Le 26 février, aux environs de 11 heures, les engins-casseurs du Ministre de la Ville ont démoli tout sur leur passage à la Cité de l’air, dans la banlieue-sud de Cona-cris. Des maisons, des cours, des boutiques, des boîtes de nuit, des restaurants, des vérandas, des toilettes, situés au bord de la route qui mène vers Dar-es-Salam, ont été démolies. Les agents-casseurs étaient accompagnés des forces de sécu-raté, notamment des flics, des pandores, voire les apparentis-policiers communaux.

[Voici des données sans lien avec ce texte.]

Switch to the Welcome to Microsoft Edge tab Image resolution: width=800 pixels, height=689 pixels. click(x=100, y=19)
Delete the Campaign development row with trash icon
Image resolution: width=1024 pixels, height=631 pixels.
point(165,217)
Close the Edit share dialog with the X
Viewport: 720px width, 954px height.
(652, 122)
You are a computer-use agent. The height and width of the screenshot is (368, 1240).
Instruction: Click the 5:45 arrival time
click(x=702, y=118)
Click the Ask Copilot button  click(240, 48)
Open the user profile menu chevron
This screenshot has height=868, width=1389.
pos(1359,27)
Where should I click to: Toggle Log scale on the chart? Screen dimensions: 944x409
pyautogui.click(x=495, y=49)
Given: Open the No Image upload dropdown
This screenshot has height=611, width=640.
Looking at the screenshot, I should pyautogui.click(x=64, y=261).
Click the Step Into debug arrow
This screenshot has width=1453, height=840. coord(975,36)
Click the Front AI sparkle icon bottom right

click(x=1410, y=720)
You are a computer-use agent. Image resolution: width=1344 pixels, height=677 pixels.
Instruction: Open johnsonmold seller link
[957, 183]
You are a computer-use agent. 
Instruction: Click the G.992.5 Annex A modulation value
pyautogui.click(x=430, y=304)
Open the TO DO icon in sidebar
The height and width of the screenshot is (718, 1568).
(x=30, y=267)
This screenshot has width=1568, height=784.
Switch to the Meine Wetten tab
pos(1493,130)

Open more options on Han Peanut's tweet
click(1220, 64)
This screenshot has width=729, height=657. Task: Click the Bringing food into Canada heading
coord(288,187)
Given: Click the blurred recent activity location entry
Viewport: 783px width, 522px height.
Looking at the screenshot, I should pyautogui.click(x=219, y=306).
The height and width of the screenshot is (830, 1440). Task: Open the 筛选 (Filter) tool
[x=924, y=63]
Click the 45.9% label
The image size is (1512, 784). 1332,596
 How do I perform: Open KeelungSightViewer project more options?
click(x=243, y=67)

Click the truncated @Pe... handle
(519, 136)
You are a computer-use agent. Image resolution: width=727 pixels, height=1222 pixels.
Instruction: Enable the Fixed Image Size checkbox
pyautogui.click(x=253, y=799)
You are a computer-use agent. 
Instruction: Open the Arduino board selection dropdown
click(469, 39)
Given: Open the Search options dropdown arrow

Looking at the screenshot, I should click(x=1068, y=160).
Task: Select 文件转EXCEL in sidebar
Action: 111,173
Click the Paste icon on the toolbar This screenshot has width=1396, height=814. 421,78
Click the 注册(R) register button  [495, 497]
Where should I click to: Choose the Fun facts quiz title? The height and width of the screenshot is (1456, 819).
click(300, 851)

Mamadou Alpha Soumah, a assisté impuissant à la démolition de ses cinq boutiques. « Aujourd’hui, j’ai presque tout perdu. Même mes latrines ont été cassées. Heureusement, j’ai pu arracher les portes, les fenêtres, le toit. C’est incroyable, c’est désolant ! Je demande à l’Etat de nous venir en aide, mais je ne suis pas sûr qu’il l’entendra », se désole-t-il, devant sa famille. « Nous sommes d’accord que le gouvernement arrange les choses, qu’il dégage les emprises dans le cadre de l’amélioration de la circulation et de l’embellissement de la ville. Car, c’est vrai qu’il faut que nous changions comme dans les autres pays. Mais, il ne faut pas casser pour casser, comme par le passé. Déjà, cela dérange la population qui est dans la galère. Il n’y a pas d’emplois, les temps sont durs, il n’y a rien à faire, alors que l’on a une famille à nourrir. Je me demande comment nous allons vivre. Il faut que l’Etat nous accompagne financièrement ! », plaide Ibrahima Sylla, dont une partie de la maison familiale a été cassée.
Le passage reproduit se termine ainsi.